# What this task involves
Begin with the first line of the entries below and reproduce each line exactly, ending with the line that holds "640x924 pixels.".

Stored data:
+ + + + + + +

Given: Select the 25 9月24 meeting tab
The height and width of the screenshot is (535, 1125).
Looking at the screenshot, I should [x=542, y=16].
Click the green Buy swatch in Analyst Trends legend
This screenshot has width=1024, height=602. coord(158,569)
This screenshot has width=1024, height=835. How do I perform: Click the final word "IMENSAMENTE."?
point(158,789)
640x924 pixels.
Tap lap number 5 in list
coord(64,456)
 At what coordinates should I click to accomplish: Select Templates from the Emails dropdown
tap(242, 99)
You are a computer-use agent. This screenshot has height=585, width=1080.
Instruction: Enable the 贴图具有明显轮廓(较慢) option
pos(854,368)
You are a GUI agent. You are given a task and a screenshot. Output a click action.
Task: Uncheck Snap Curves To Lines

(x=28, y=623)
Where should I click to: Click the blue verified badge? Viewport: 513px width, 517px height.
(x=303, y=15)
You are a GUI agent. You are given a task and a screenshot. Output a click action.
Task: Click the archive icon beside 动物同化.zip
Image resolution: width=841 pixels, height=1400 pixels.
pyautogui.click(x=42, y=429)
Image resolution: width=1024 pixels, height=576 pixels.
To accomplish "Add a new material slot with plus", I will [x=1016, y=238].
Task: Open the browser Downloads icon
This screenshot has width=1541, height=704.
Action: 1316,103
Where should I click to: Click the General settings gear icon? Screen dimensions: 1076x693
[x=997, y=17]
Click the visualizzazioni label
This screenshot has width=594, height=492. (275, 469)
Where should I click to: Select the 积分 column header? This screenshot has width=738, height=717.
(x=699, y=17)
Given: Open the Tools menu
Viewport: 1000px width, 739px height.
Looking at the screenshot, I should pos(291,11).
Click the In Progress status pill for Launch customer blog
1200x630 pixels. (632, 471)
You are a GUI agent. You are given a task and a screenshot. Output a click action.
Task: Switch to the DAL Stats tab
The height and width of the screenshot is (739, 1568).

+ + + + + + +

# Task output
Given: Select the 25 9月24 meeting tab
The height and width of the screenshot is (535, 1125).
Looking at the screenshot, I should [x=542, y=16].
Click the green Buy swatch in Analyst Trends legend
This screenshot has width=1024, height=602. coord(158,569)
This screenshot has width=1024, height=835. How do I perform: Click the final word "IMENSAMENTE."?
point(158,789)
640x924 pixels.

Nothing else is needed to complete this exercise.